Let’s have a closer look at some of these relationships. First, let’s plot the depression prevalence DEP against the povery rate POV:

depression %>%
  ggplot() +
  geom_point(aes(x = POV, y = DEP))

Just as indicated by the correlation plot, we can see a clear positive correlation between the two variables. On average, as the poverty rate POV increases, the depression prevalence DEP also increases. Similarly, let’s again plot the depression prevalence DEP, this time against the median household income MHI:

depression %>%
  ggplot() +
  geom_point(aes(x = MHI, y = DEP))

Once again, the plot is in agreement with what we have observed from the correlation plot. This time, when the median household income MHI increases, the prevalence of depression DEP decreases: a negatively correlated relationship, as expected.

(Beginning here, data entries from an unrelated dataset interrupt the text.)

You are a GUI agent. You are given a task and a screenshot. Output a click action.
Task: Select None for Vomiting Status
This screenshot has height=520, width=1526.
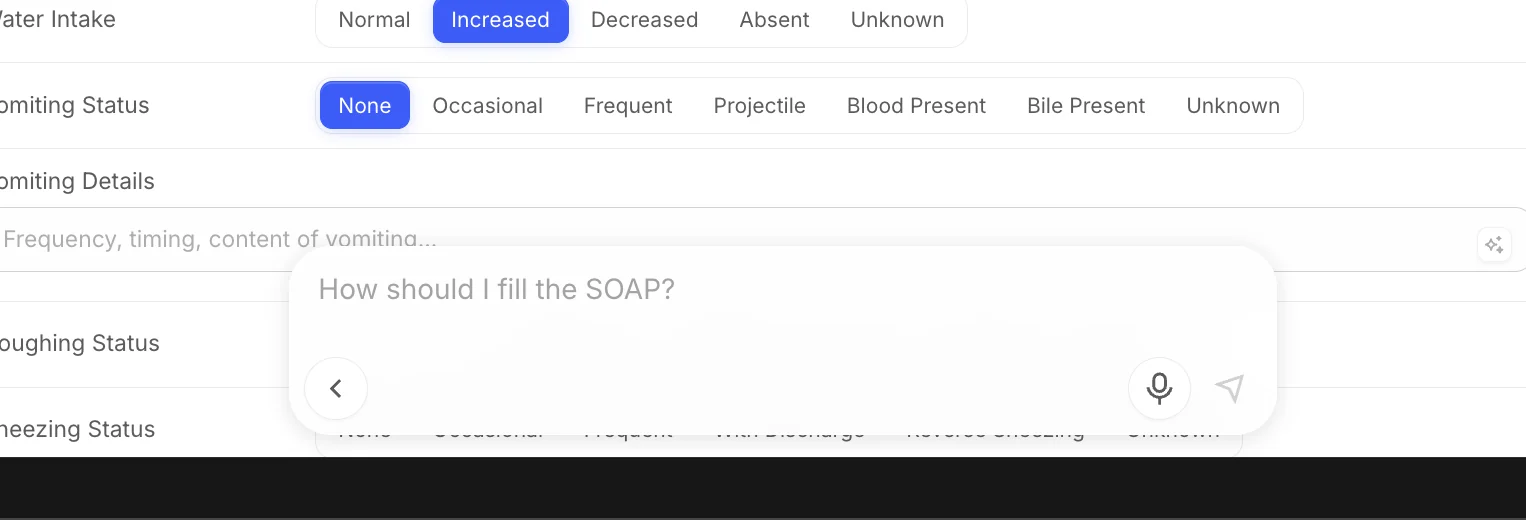point(365,105)
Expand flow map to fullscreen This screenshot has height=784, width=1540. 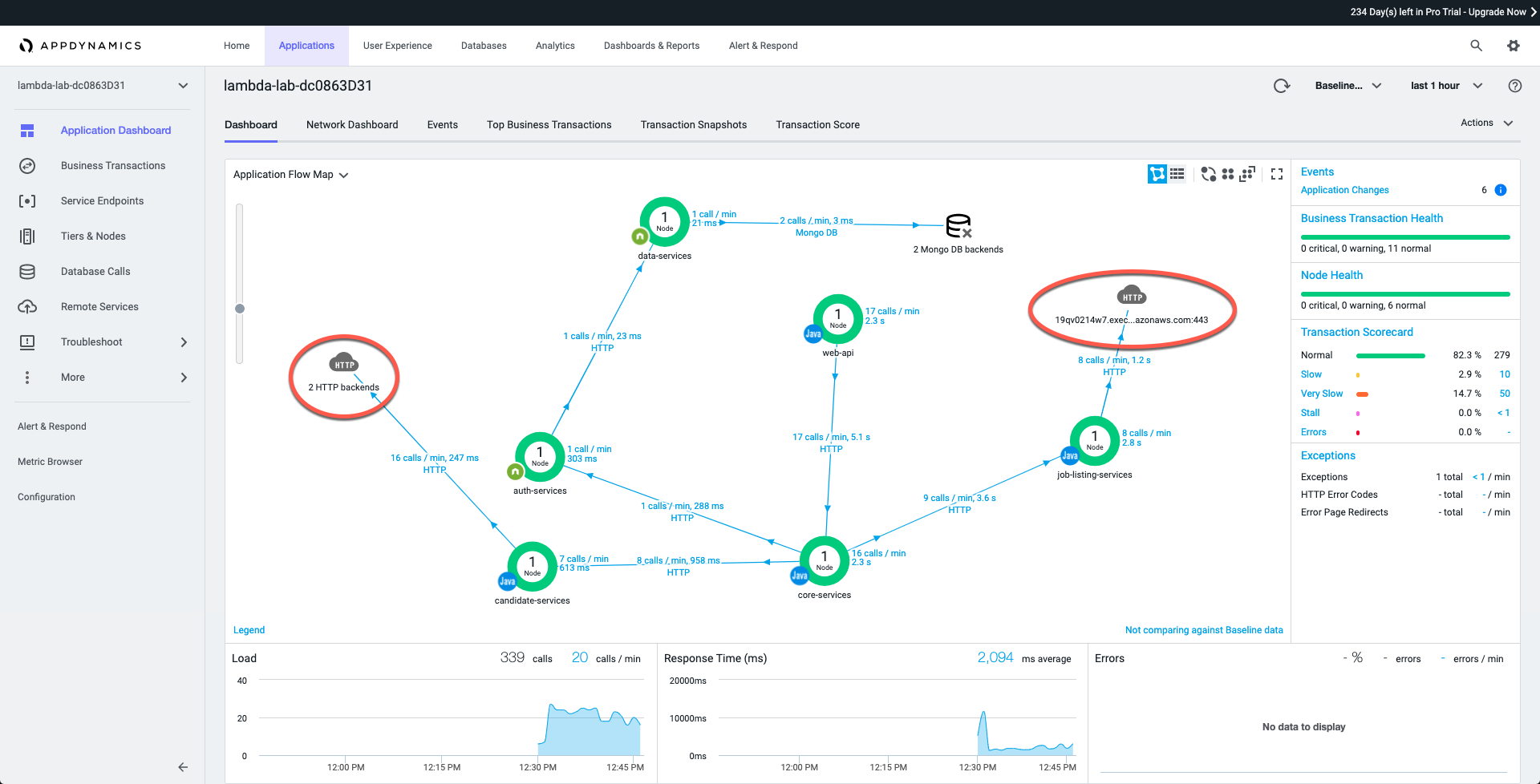tap(1277, 174)
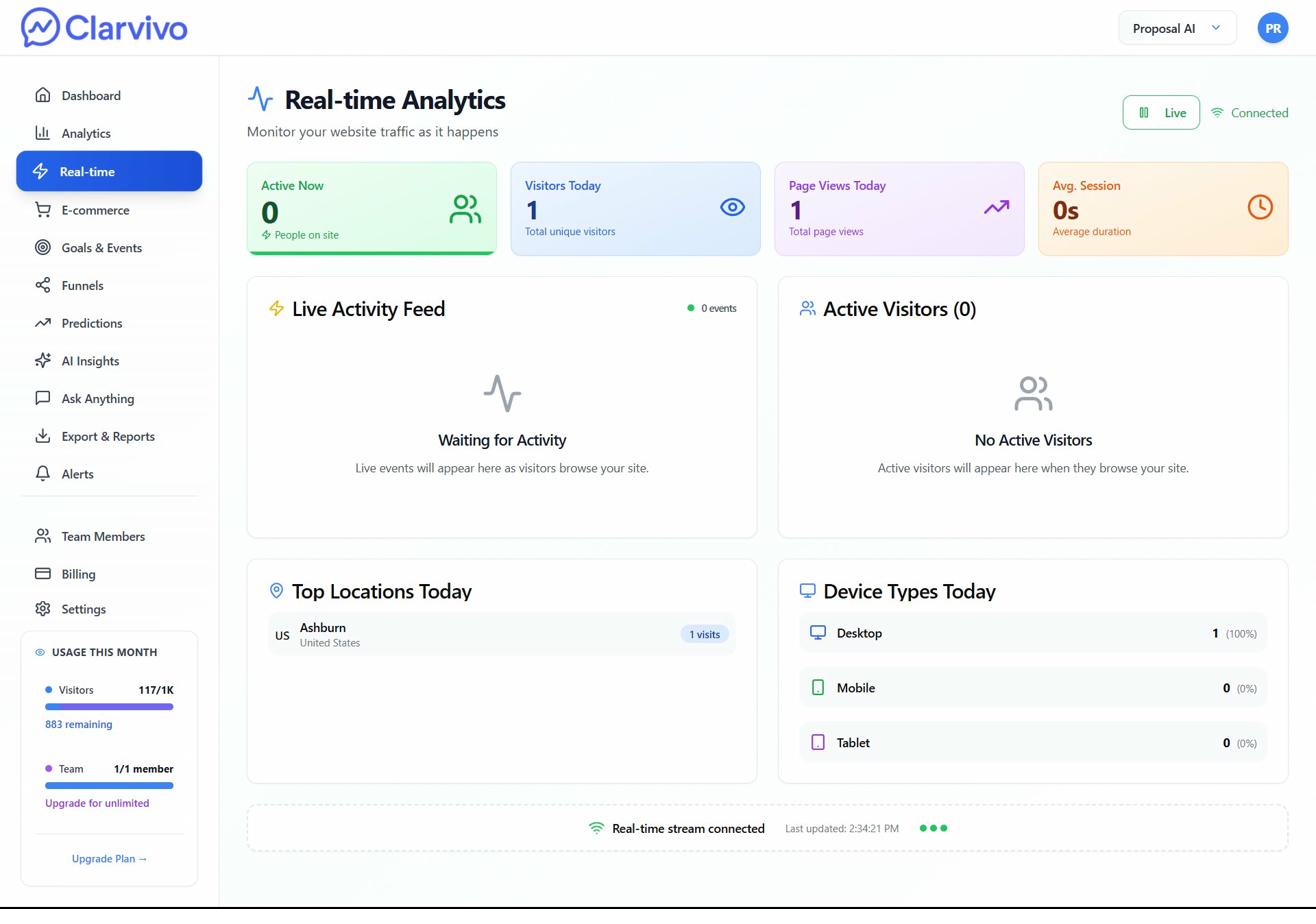Viewport: 1316px width, 924px height.
Task: Select the Dashboard home icon in sidebar
Action: [x=41, y=95]
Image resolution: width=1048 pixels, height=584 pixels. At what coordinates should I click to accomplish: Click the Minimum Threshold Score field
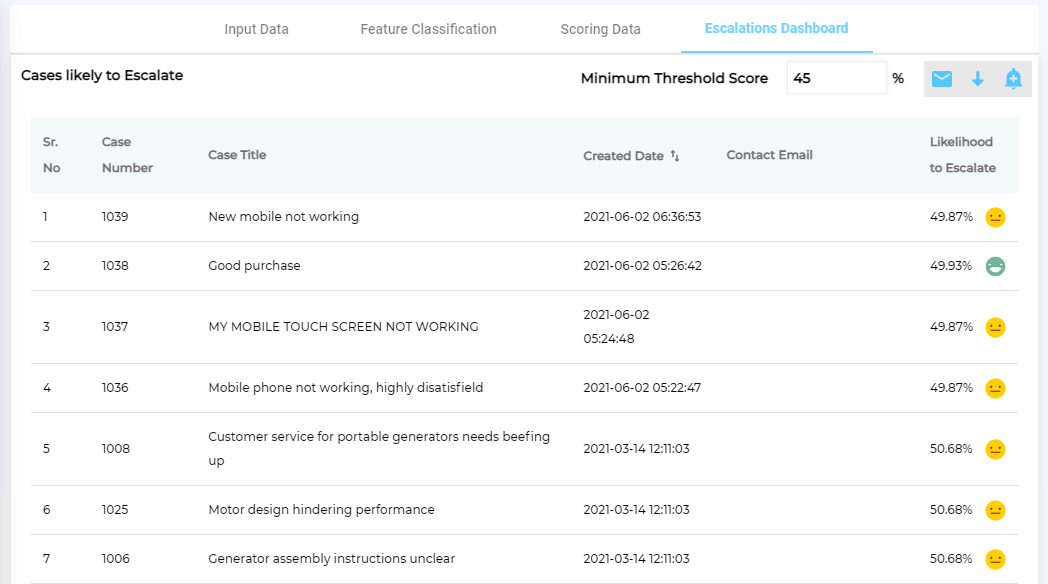click(835, 78)
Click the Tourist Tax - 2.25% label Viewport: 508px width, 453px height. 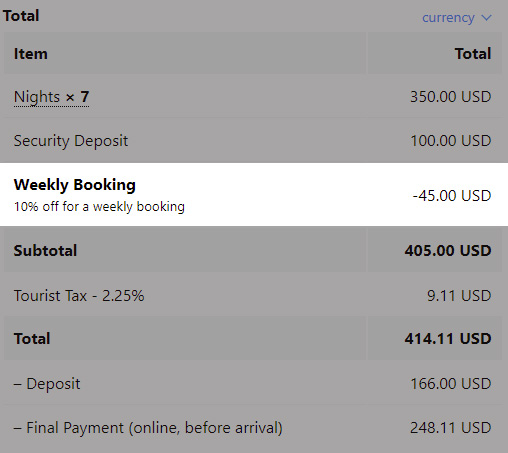79,296
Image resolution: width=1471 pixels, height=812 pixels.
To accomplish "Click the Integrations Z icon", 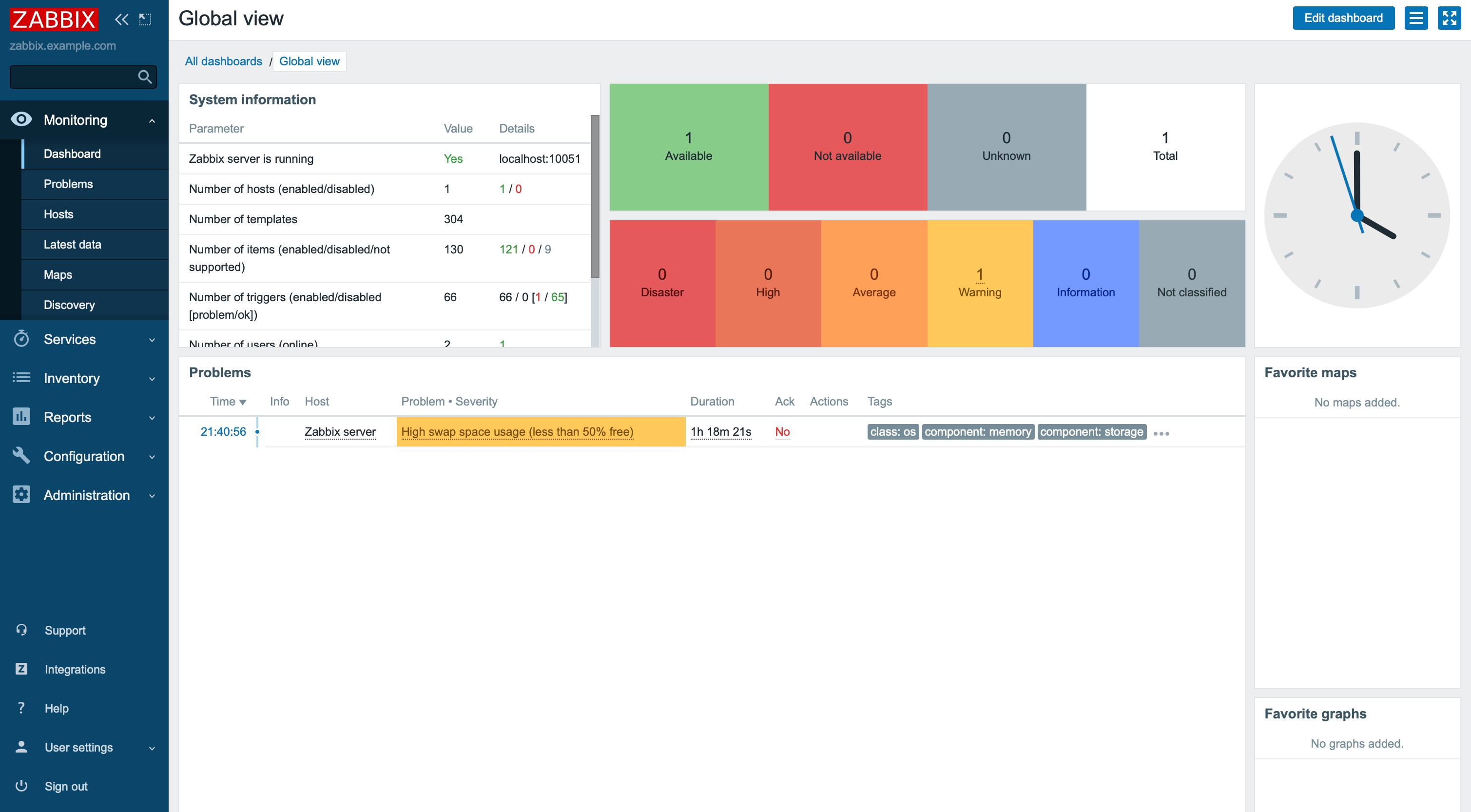I will (x=21, y=669).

Finally, let’s have a look at the correlation between the product of two predictors and the prevalence of depression.

n <- dim(depression)[2]
inter_cor_mat <- matrix(nrow = n - 2, 
                        ncol = n - 2,
                        dimnames = list(names(depression)[3:n],
                                        names(depression)[3:n]))
for (i in 3:n) {
  for (j in i:n) {
    inter_cor_mat[i-2,j-2] <- cor(depression[,i]*depression[,j], depression$DEP, use = "complete.obs")
  }
}

corrplot(inter_cor_mat, type = "upper")

From the above plot, we can pick out many interactions that are both positively and negatively correlated with the depression prevalence. The positively correlated include POV:PEW (the poverty rate and percent of population that is white), AHS:DIS (average household size and disability rate), and PUE:DIS (percent under eighteen and disability rate). The negatively correlated include MHI:SER (median household income and sex ratio), INT:MHI (percent of population with internet at home and median household income), and BOH:LOE (percent of population with a bachelor’s degree or higher and percent of population that speaks a language other than English at home).

Next, we’ll pick out the interactions that have a correlation with the depression prevalence above a specific magnitude. These will be used in our models to enhance their predictive abilities.

inter_terms <- which(abs(inter_cor_mat) > 0.35, arr.ind = TRUE)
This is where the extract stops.